**Dataset extract:**
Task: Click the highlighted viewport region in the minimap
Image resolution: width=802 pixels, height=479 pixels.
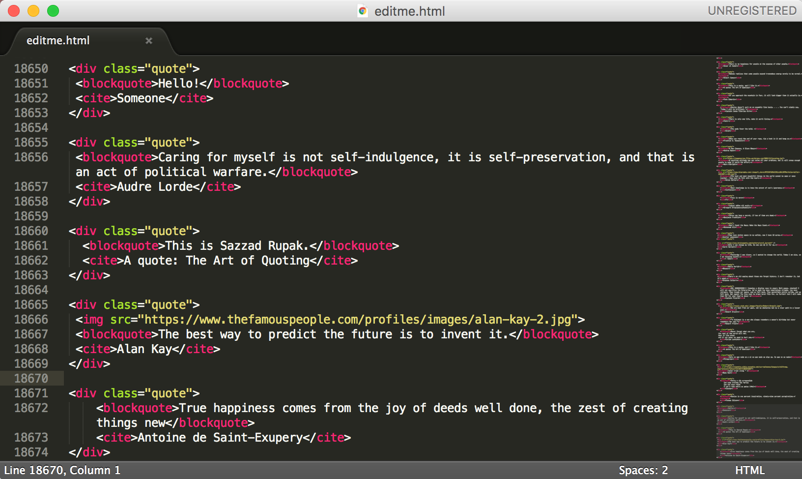Action: tap(757, 432)
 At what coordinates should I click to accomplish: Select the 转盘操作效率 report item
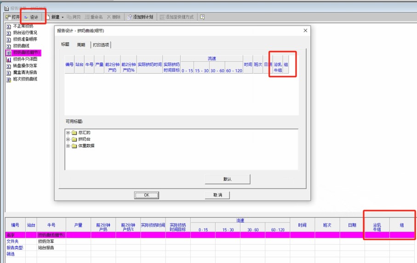pyautogui.click(x=25, y=66)
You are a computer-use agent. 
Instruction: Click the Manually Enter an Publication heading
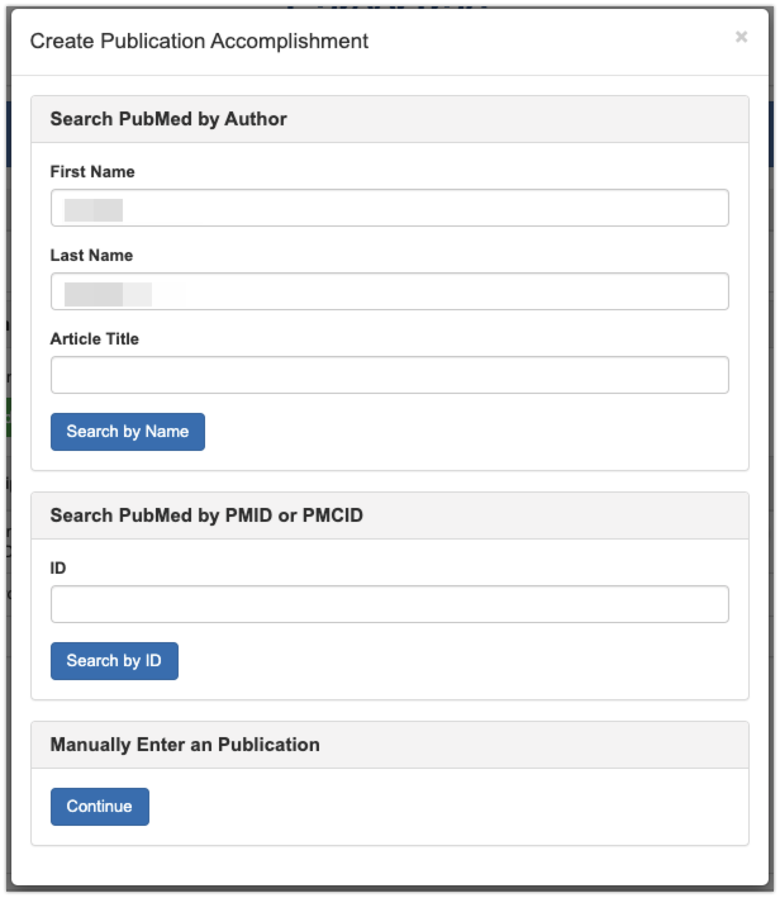(185, 745)
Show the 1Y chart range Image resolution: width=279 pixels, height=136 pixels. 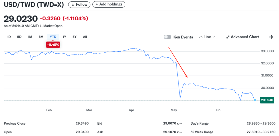pyautogui.click(x=64, y=37)
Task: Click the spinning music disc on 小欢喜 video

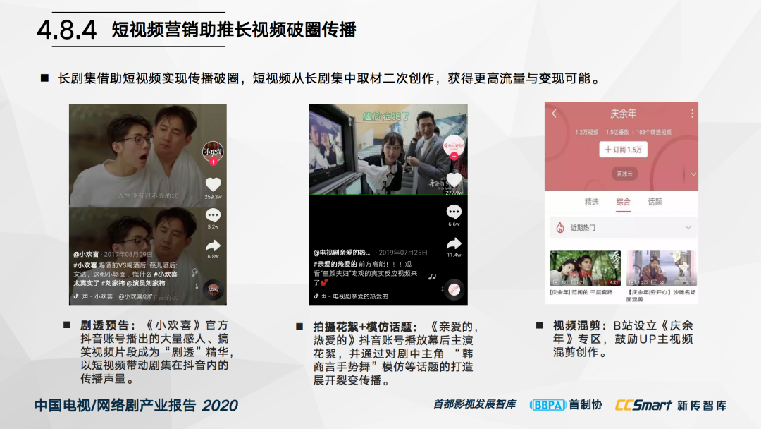Action: click(213, 289)
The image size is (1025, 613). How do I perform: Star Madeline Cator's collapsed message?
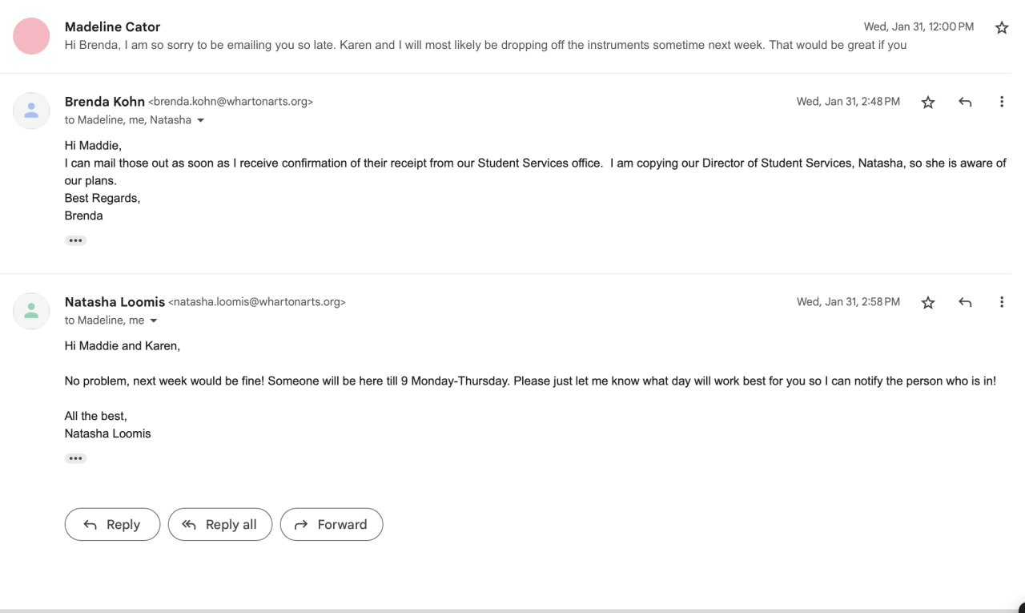(1001, 28)
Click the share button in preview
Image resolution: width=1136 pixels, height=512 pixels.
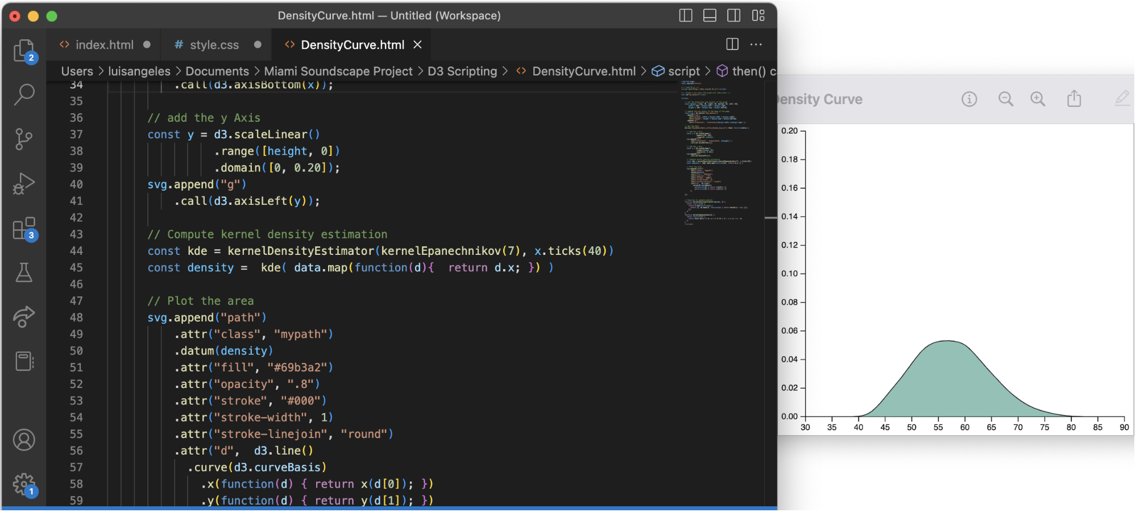pos(1073,99)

**Your goal:** All lines from the one bearing "Task: Click the spinning" through the last line of the records, and only those, should be duplicated exactly; no picture belongs in the copy.

**Output for this task:**
Task: Click the spinning music disc on 小欢喜 video

Action: click(213, 289)
The image size is (1025, 613). How do I perform: Star Madeline Cator's collapsed message?
(1001, 28)
Click the share button in preview
Image resolution: width=1136 pixels, height=512 pixels.
pos(1073,99)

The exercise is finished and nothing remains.